Background: Structured peer observation programs – in which clinicians observe one another and provide feedback – are potential mediators for spreading “best practices” and encouraging feedback among a group. Studies show hospitalist peer observation programs are feasible, perceived favorably by participants, and lead to improvements in self-reported assessments of teaching abilities. However, existing peer-observation models have two notable limitations: 1) few have addressed behaviors related to hospital operations (a critical skillset) and 2) few have assessed for longer-term behavioral changes.
Purpose: We sought to develop and evaluate an expanded peer observation and feedback program which included a focus on clinical operations as well as teaching skills. Clinical operations skills were defined as rounding techniques that improved patient flow.
Description: Hospital medicine faculty members at a single academic institution voluntarily enrolled (n = 34 of an eligible 44; participation rate 77%) in a structured peer observation program during the 2021-2022 academic year. Participants were randomly paired and each conducted a single observation of the other. Participants reviewed brief, asynchronous training materials prior to their observation sessions. During each session, the observing faculty member completed a real-time electronic survey to track both educational (including domains of “positive learning climate,” “patient-centered teaching,” and “trainee development”) and operational (including domains of “preparation for rounding session,” “workflow management,” and “advancement of patient care”) rounding practices of the hospitalist being observed. Following the 90 to 120-minute observation session, the faculty pair met for a structured debrief of the experience. At twelve months, program participants were surveyed to assess for durable changes in rounding behaviors.21 out of 34 participants (61%) responded to the post-observation survey. Three-quarters of respondents (16 of 21, 76%) tried to implement a new behavior they observed their partner performing during the observation activity. Nearly one half of these behaviors (7 of 16, 44%) related to operations activities, such as patient triage for team rounds, workflow flexibility, and incorporation of patient safety discussion into rounding.

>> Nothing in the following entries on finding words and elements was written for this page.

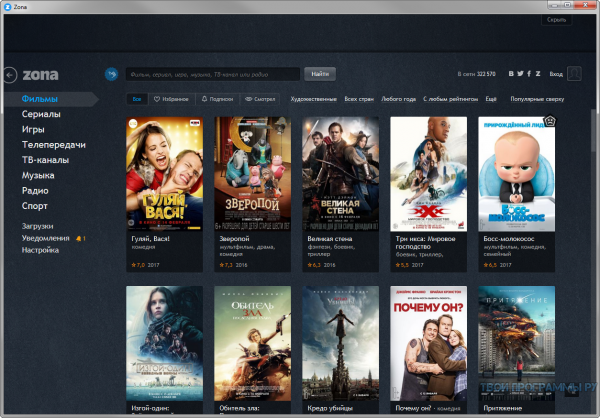Click the Скрыть button on top banner
600x418 pixels.
coord(556,20)
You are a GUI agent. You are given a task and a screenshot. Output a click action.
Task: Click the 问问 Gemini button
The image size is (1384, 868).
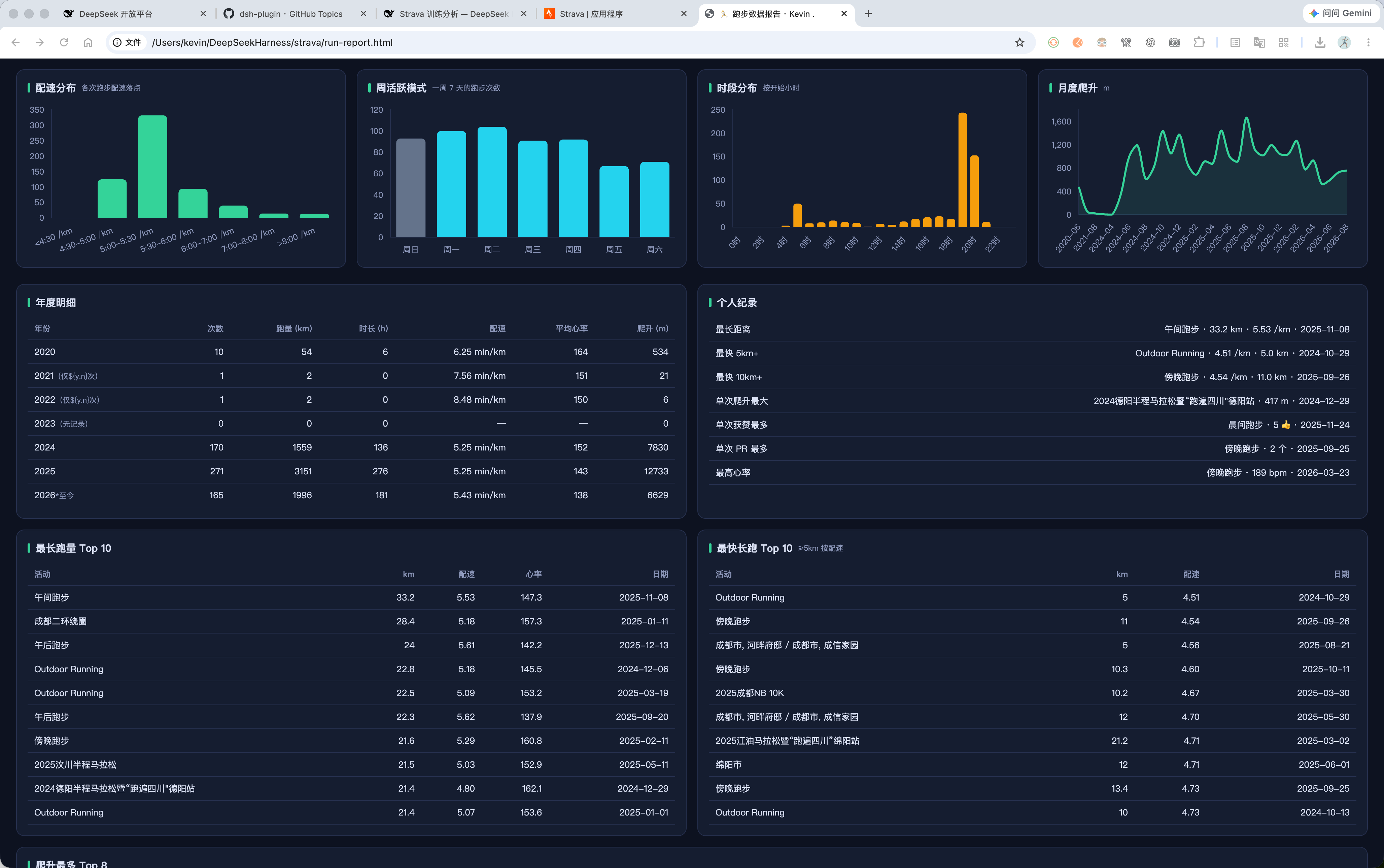click(x=1341, y=13)
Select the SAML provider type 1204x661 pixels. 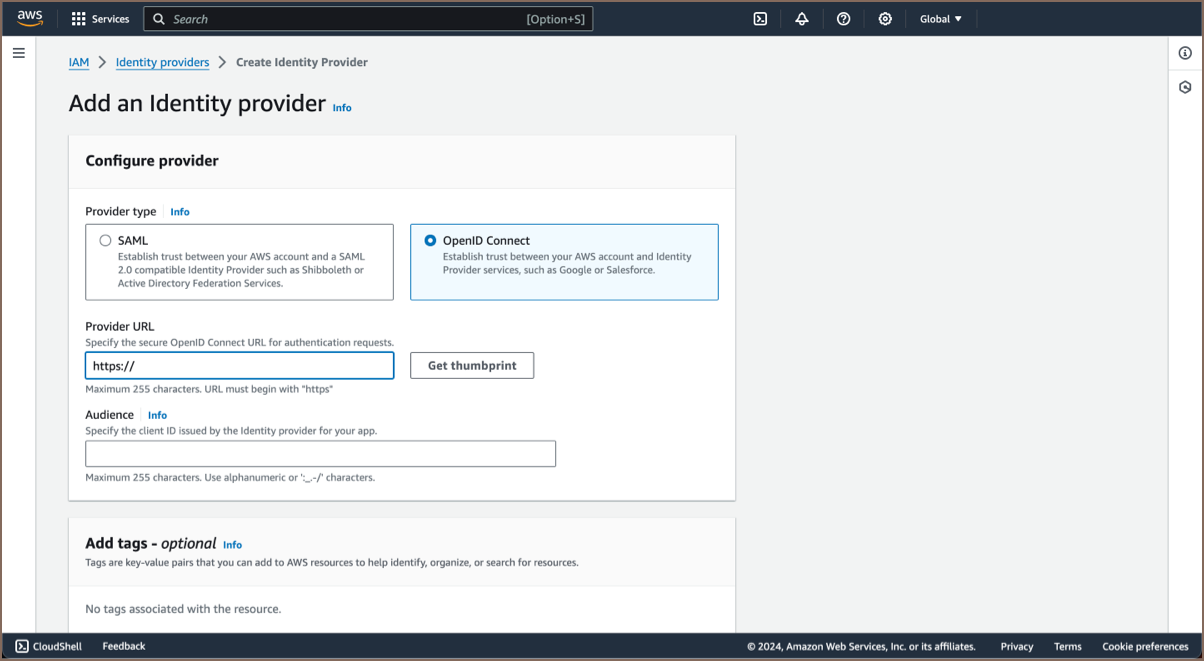(106, 241)
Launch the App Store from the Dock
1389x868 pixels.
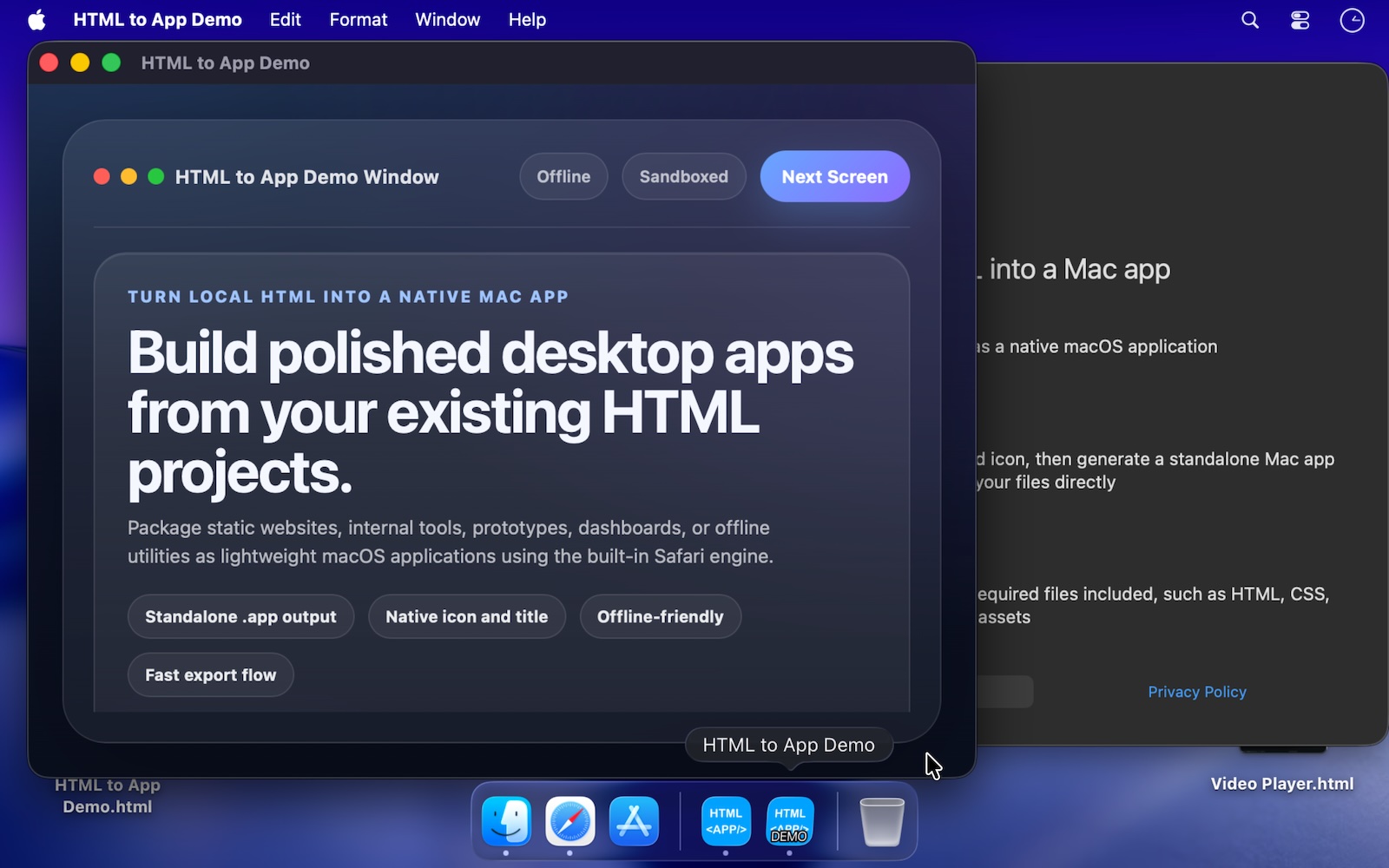(635, 821)
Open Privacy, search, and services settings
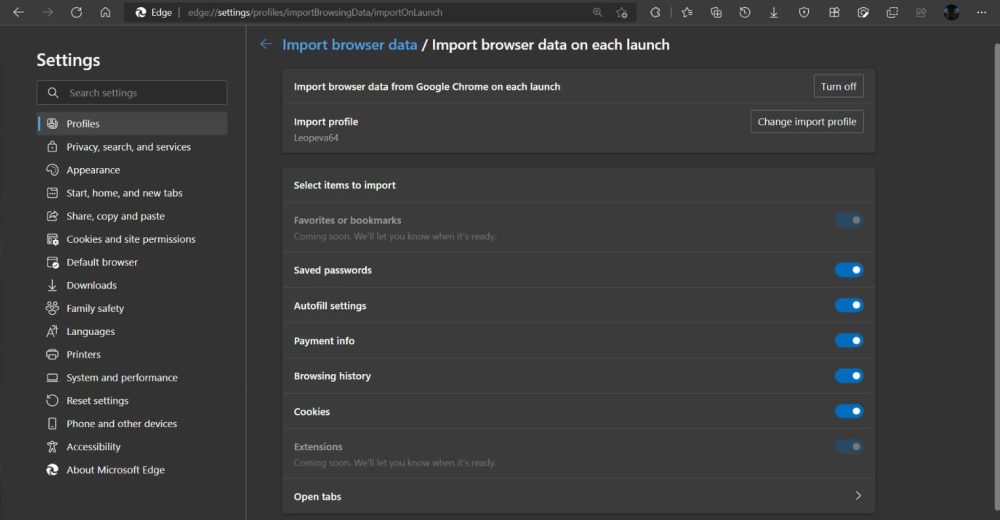The image size is (1000, 520). 128,147
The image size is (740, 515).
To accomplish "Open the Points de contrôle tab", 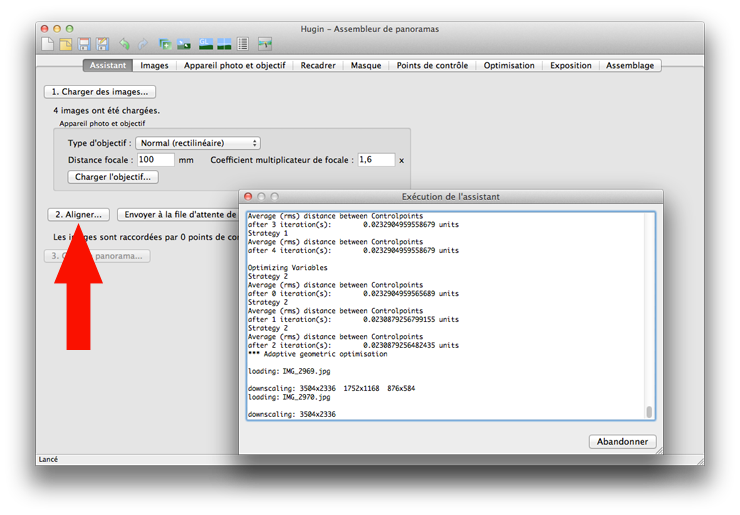I will (432, 66).
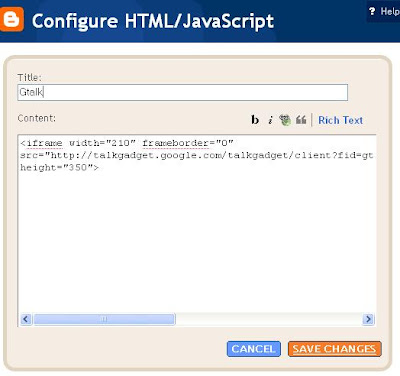Click the horizontal scrollbar thumb

coord(104,319)
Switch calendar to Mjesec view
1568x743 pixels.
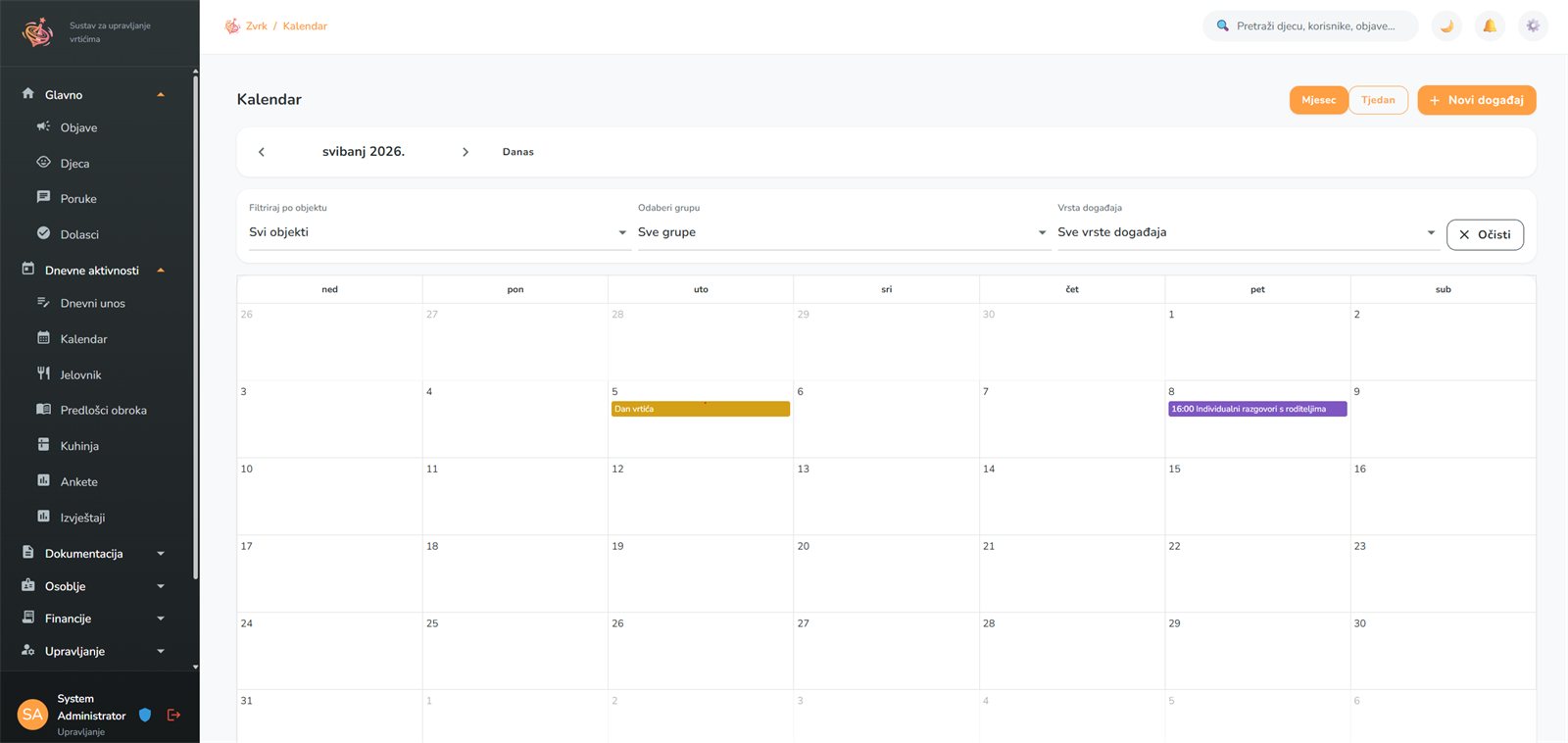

Conclusions: An expanded peer observation program that incorporated an operations focus led to changes in practice that were durable over a 12-month period, with slightly less than half of behavioral changes related to clinical operations and the remainder related to teaching skills. These results suggest emphasizing operations-based behaviors can feasibly expand the scope of faculty observations. Given the low cost and administrative burden, this could serve as a model for improving hospitalist practice within groups. Further research is needed to assess outcomes of relevant inpatient metrics following program implementation.